>> START Input records
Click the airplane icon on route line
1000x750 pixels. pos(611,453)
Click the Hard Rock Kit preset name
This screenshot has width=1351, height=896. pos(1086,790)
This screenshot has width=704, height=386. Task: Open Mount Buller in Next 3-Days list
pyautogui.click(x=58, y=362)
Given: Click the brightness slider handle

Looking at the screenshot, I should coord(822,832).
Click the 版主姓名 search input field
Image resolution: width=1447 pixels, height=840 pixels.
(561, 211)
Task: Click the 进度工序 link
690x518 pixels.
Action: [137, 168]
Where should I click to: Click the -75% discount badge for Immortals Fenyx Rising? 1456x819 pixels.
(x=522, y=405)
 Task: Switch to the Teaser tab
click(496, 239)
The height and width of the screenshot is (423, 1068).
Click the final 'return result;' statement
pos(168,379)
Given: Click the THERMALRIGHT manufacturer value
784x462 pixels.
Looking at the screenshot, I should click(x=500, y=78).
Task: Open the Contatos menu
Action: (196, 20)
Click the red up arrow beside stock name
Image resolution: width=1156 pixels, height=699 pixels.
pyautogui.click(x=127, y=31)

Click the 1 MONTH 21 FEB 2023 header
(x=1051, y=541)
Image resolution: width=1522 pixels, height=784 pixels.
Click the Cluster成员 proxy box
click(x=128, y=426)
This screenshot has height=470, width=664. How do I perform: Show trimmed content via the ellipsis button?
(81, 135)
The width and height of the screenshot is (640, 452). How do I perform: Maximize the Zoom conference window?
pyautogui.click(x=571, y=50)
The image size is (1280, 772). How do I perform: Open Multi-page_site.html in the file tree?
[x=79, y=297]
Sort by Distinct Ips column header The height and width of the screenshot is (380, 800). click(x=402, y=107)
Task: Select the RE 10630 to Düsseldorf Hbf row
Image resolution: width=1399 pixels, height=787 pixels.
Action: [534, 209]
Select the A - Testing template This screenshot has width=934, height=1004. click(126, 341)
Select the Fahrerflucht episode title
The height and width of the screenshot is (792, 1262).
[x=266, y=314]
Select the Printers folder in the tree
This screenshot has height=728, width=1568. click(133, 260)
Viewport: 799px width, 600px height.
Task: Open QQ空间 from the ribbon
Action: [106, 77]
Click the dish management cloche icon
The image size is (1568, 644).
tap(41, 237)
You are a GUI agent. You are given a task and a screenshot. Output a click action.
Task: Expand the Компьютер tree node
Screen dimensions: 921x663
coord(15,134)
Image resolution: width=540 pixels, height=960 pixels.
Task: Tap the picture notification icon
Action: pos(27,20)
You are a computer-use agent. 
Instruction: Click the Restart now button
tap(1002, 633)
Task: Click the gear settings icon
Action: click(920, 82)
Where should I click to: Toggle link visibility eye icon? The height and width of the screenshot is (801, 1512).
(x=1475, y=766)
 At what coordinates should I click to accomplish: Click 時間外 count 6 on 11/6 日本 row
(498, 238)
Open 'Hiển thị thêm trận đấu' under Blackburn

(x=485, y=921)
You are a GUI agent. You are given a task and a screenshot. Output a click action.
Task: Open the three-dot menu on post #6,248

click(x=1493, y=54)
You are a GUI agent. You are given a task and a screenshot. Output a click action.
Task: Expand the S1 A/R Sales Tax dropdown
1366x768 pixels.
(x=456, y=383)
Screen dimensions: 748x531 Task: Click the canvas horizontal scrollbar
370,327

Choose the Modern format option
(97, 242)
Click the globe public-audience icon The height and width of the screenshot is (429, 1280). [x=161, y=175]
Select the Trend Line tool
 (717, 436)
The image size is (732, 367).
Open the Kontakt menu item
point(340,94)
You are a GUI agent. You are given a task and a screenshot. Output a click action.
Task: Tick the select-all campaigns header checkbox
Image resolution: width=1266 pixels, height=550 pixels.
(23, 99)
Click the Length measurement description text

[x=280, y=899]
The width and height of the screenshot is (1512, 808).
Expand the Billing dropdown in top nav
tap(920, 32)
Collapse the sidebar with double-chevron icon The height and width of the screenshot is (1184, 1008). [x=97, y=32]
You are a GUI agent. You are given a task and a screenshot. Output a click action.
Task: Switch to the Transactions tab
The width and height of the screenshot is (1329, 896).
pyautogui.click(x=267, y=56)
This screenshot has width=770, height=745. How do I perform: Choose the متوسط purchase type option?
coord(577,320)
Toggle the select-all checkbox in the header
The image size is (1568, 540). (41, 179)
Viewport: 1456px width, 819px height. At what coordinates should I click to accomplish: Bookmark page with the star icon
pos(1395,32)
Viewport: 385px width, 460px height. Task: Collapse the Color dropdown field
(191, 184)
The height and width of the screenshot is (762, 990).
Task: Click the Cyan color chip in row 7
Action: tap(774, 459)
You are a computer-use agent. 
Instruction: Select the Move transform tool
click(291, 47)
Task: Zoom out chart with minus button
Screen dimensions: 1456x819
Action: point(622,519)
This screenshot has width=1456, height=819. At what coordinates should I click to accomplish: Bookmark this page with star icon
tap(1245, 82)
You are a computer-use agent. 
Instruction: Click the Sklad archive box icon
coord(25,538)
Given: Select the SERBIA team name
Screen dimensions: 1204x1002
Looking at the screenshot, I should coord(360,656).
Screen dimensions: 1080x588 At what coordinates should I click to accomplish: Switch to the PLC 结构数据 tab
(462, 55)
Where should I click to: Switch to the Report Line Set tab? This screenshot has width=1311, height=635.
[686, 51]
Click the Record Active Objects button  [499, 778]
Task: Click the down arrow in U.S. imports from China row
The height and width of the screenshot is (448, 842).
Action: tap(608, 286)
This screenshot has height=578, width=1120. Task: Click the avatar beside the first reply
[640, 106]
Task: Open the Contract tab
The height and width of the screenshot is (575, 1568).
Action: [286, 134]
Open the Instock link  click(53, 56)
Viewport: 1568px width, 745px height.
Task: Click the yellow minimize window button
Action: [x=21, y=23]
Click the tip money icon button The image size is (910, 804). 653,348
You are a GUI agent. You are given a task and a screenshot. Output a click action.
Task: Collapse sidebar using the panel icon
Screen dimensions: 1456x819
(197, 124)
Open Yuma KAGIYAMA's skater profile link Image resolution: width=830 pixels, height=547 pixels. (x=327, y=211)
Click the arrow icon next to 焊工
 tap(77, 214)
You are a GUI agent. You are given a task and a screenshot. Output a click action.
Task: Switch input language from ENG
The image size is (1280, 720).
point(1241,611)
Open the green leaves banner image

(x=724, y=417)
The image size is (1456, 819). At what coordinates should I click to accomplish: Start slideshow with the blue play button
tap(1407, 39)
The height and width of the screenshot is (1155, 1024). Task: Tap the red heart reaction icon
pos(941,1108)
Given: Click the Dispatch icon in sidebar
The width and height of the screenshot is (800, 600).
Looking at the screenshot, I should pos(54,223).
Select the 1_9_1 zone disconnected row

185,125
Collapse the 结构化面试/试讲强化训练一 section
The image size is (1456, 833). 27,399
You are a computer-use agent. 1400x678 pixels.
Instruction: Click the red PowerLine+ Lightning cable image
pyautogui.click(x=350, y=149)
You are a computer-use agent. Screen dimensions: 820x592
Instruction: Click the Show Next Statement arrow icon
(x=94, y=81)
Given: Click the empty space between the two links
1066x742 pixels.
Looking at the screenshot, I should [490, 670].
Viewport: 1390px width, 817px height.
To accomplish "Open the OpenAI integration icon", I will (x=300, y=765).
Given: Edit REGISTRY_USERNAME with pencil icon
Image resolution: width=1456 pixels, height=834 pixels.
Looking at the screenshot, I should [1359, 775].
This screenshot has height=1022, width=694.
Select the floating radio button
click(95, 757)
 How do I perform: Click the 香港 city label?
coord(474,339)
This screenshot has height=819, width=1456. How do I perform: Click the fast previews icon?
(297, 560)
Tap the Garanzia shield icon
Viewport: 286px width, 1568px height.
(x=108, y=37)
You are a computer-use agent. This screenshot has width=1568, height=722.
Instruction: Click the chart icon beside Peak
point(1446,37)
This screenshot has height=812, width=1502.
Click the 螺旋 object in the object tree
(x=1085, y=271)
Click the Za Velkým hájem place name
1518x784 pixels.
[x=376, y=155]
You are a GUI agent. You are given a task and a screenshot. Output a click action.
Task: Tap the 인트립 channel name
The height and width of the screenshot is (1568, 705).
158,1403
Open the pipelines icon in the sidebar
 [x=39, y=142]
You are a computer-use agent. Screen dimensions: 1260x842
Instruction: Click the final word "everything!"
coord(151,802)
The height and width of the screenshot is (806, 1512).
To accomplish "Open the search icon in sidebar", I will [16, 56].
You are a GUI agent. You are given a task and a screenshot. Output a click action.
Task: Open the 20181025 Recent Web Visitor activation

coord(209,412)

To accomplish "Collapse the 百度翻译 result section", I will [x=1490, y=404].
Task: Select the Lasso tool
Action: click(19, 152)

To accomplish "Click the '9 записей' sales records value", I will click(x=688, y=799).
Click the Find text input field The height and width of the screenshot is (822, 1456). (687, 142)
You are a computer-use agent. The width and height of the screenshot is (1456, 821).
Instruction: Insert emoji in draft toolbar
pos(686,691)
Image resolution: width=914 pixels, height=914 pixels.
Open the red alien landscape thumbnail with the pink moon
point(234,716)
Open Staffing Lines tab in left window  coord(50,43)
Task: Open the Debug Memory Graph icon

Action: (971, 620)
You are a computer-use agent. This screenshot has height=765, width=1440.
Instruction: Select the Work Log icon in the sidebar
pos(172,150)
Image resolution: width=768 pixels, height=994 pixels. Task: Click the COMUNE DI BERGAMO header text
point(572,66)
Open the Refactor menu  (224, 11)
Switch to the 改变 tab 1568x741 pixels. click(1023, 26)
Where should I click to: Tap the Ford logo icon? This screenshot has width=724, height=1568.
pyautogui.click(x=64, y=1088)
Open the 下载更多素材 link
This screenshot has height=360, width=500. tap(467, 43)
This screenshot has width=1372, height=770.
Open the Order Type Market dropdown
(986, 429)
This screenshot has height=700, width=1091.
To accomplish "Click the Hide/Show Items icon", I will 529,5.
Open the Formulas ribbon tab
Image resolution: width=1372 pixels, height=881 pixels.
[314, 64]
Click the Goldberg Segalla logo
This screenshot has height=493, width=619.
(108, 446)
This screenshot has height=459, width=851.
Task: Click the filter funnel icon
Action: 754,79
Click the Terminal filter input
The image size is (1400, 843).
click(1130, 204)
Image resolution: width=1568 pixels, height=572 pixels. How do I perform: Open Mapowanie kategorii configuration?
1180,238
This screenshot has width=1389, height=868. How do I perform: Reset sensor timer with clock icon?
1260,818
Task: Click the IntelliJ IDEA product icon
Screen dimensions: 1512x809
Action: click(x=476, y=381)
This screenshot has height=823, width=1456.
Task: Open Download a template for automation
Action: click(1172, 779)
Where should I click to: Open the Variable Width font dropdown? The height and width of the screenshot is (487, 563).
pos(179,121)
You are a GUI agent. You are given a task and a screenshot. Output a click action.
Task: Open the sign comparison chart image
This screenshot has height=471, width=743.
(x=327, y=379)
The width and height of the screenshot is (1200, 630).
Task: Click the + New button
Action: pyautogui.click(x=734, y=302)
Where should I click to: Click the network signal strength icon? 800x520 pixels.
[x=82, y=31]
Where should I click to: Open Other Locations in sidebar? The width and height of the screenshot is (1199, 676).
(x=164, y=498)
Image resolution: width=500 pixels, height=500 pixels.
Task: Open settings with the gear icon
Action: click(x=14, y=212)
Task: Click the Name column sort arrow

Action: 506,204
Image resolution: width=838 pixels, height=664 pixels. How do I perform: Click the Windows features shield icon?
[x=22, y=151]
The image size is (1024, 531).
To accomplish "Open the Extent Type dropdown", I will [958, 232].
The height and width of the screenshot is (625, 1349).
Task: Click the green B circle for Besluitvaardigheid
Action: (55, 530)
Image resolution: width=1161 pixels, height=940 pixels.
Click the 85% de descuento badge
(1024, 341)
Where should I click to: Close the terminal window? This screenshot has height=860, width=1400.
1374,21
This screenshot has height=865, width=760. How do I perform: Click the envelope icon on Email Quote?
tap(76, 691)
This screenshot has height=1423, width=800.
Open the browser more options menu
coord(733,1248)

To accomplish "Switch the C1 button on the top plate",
>> END Input records
Can you reproduce the rows verbatim, beginning with the line containing "This screenshot has height=1022, width=694." and continuing through the line containing "will [16, 56]."?

This screenshot has height=1022, width=694.
Select the floating radio button
click(95, 757)
 How do I perform: Click the 香港 city label?
coord(474,339)
This screenshot has height=819, width=1456. How do I perform: Click the fast previews icon?
(297, 560)
Tap the Garanzia shield icon
Viewport: 286px width, 1568px height.
(x=108, y=37)
You are a computer-use agent. This screenshot has width=1568, height=722.
Instruction: Click the chart icon beside Peak
point(1446,37)
This screenshot has height=812, width=1502.
Click the 螺旋 object in the object tree
(x=1085, y=271)
Click the Za Velkým hájem place name
1518x784 pixels.
[x=376, y=155]
You are a GUI agent. You are given a task and a screenshot. Output a click action.
Task: Tap the 인트립 channel name
The height and width of the screenshot is (1568, 705).
158,1403
Open the pipelines icon in the sidebar
 [x=39, y=142]
You are a computer-use agent. Screen dimensions: 1260x842
Instruction: Click the final word "everything!"
coord(151,802)
The height and width of the screenshot is (806, 1512).
To accomplish "Open the search icon in sidebar", I will [16, 56].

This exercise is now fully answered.